We were able to exceed our delivery expectation this quarter. This fact along with our first quarter-end backlog being up 19% in dollars and 21% in units as well as the increase the midpoint of our guidance range by 100 units for full fiscal year 2017, we now project revenues and deliveries at a range of $5.2 billion to $6.2 billion and 6,700 to 7,500 units.


For fiscal year 2017's second quarter, we project deliveries of between 1,350 and 1,650 units at an average delivered sales price of between $810,000 and $835,000.


Adjusted gross margin is expected to be between 23.8% and 24.2% of revenues, while SG&A is projected to be about 11.4% of revenues in our second quarter.


Other income and income from unconsolidated entities is projected to be between $40 million and $60 million.


Our Q2 tax rate should be around 37.5% and our share count should average approximately 170.8 million shares in our second quarter.

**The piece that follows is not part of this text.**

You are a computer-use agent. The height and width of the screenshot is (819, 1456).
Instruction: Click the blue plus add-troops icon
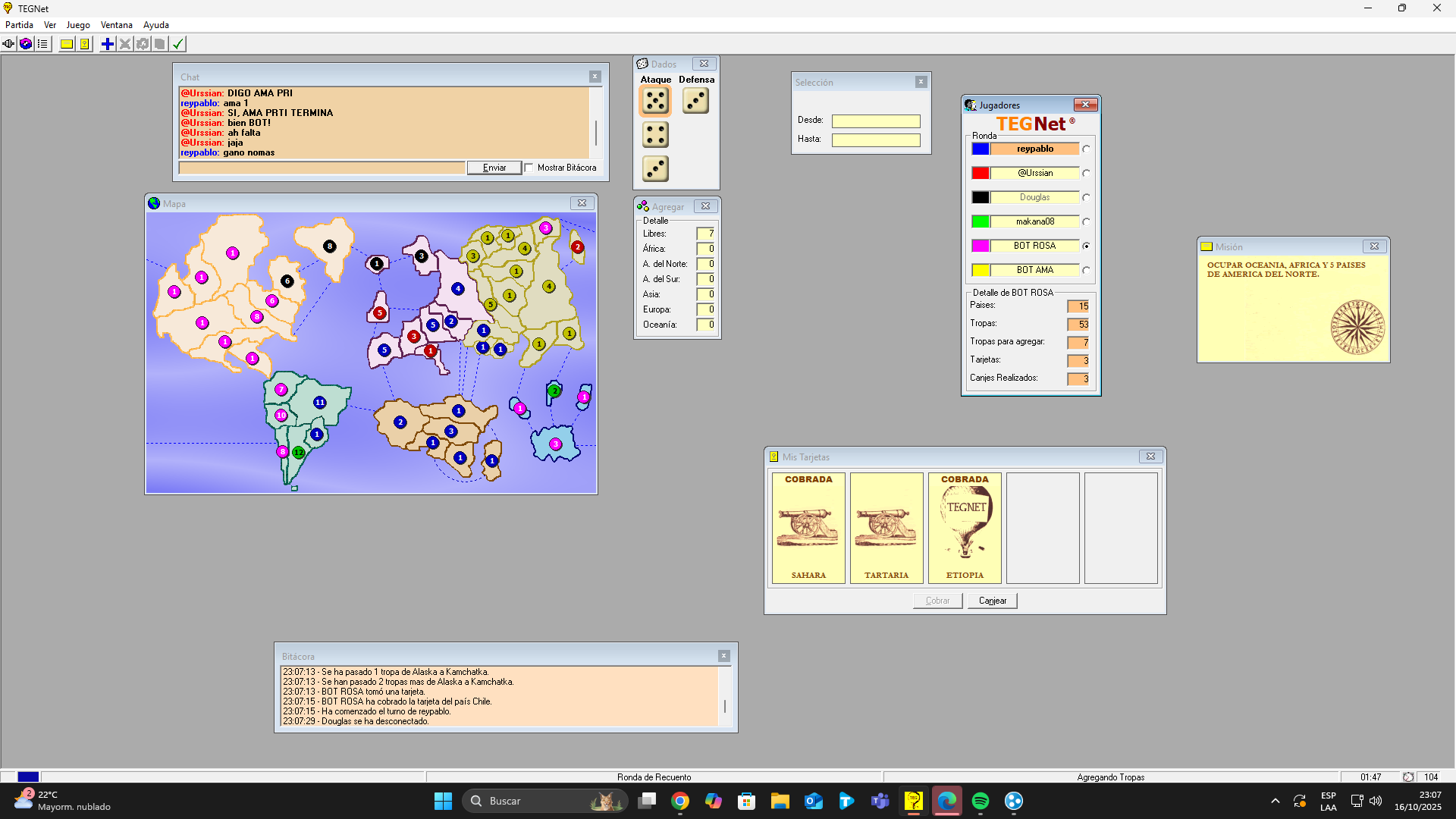click(108, 44)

We remain focus on our return on equity and expect to see 12% ROE for the full 2017 year and make further strides in 2018 through various strategic initiatives as well as our core operations.


As an example of one such initiative, in December we formed a joint venture at a large New York City project and essentially reduced Toll's equity commitment from about $350 million if we had build the project alone our balance sheet, to $30 million as a joint venture project with outside equity and construction financing.